On your broader point, I also disagree. The SNP have tended to do less well in Westminster elections, but that’s largely because they get drowned out in the media by the Labour v Tory slugfest (in contrast to Holyrood elections where the SNP are always one of the top two contenders). But next time may well be different, with the SNP having the credibility of being in government for the first time, and making the case for a strong Westminister contingent to support their work. As for the danger of letting in a Tory government, people will probably have accepted that’s an inevitability by that point (in fact many have already), and the question will be who will best look after Scotland’s interests at Westminster.
By the way, the academic James Mitchell says in the Sunday Herald today that people aren’t being scared off from voting SNP because of any doubts they may have about independence - they know that a vote for the SNP is not in itself a vote for independence, at the absolute most it’s a vote for a referendum. That important principle now seems to have been well established in the electorate’s minds.
368.”But no, I don’t think there’s been a fundamental shift in party attitudes. I’d summarise it like this: people are on the whole inclined to vote for a change, as they were four weeks ago, but rather less sure than they were, partly because of changing views of the leaders and partly because the overall situation is so uncertain.”
What changing view of the leaders? The media have had a road to Damascus change of view over Brown, how many times is that now? The great *Brown*, I saved the world narrative with comparisons to Thatcher and Churchill thrown in, when just a couple of weeks ago he was facing a rebellion?

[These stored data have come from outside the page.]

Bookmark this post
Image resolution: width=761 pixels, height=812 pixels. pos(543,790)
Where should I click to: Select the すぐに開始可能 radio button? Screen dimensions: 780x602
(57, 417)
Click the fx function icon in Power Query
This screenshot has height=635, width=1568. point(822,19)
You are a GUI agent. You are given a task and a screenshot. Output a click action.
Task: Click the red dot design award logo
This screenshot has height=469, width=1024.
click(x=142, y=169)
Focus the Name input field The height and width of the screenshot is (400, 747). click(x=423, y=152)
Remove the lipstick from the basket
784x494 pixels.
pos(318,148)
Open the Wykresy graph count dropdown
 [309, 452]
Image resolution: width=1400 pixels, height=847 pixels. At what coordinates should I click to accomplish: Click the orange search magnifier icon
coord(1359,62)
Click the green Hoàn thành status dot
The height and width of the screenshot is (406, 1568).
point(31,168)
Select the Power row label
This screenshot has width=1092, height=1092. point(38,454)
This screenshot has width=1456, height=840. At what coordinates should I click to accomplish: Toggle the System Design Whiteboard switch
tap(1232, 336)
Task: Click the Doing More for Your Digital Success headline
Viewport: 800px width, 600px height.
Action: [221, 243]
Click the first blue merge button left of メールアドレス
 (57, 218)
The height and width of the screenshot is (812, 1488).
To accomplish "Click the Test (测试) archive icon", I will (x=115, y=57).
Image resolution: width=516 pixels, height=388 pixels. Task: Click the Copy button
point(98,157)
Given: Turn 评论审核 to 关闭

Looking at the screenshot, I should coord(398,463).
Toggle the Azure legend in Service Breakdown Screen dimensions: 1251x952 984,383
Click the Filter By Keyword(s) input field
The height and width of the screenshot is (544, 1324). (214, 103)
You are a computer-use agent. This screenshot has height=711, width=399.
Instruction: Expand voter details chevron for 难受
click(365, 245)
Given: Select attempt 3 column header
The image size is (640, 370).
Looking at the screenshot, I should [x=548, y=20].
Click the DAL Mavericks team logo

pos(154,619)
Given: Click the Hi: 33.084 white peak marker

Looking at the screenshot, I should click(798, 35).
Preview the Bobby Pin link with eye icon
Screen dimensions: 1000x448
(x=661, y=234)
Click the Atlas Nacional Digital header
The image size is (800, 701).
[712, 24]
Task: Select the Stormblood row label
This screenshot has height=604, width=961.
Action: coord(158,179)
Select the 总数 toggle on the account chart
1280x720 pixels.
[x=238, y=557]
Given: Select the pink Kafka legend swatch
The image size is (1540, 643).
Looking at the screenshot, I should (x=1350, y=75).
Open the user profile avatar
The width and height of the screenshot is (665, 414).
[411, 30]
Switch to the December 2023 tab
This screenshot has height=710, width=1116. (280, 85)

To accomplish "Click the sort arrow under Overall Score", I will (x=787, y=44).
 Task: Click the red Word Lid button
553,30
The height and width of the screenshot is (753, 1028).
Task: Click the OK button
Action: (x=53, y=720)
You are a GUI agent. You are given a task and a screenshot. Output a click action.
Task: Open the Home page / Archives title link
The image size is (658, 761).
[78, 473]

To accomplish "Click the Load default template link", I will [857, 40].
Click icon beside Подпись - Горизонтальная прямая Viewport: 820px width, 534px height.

It appears that others came up with the plan to bail out the banks, but sorry Darling, needs must and my polls are tanking as the party plots to get rid of me?
If there is one thing Brown has been good at, its been hiding his weaknesses while puffing up his economic credentials. The truth is, that he has had to spray paint yet more money at a problem while sticking the bill on tick, and then he had to bring back Mandelson and Campbell to try and save his premiership.
His media appearances are awful and need to be edited, and while the broadsheet journalists might fawn over him at the moment, every local newspaper is delivering the real news to the local population in their area as this recession hits sharply and painfully.
Its the story of the local councils etc losing vast sums of taxpayers money in those Icelandic banks, who is going to bail them out? Yes the very same taxpayer yet again. But, its not real money anymore, its now a very long term debt that we will be paying for generations. After all those years of extra tax, much of it stealth taxes, Brown’s legacy will be to leave us with high taxation for years to come.
And will those local councils be viewed in the same way as those 6 figure, million pound bonus Banking chiefs? Will the government come to their rescue?
369.I still make it 4:2 for the SNP.
And be fair, I am the only Scot daring to advocate that the SNP juggernaut might stall in the next GE. Anyway, if I am proved wrong, I am sure that there will be a queue formed by the other Scots using the excellent archives on this site to remind me of my doomed predictions.
“Gabble gets a hard time on here for being an ardent labour supporter…”
No, he gets a hard time for being a blinkered, cherry-picking, medacious apologist for authoritarianism.
372 yeah, a labour supporter
David Cameron on What my party can do to save Britain’s small businesses.
While Brown rushes to save the big Banks with taxpayers money, by adding to the national debt burden over the last couple of weeks. The Conservatives continue to tick off their list of smaller(in the media eyes), but vitally important components that make up the British voting public and are vital to keeping the economy going.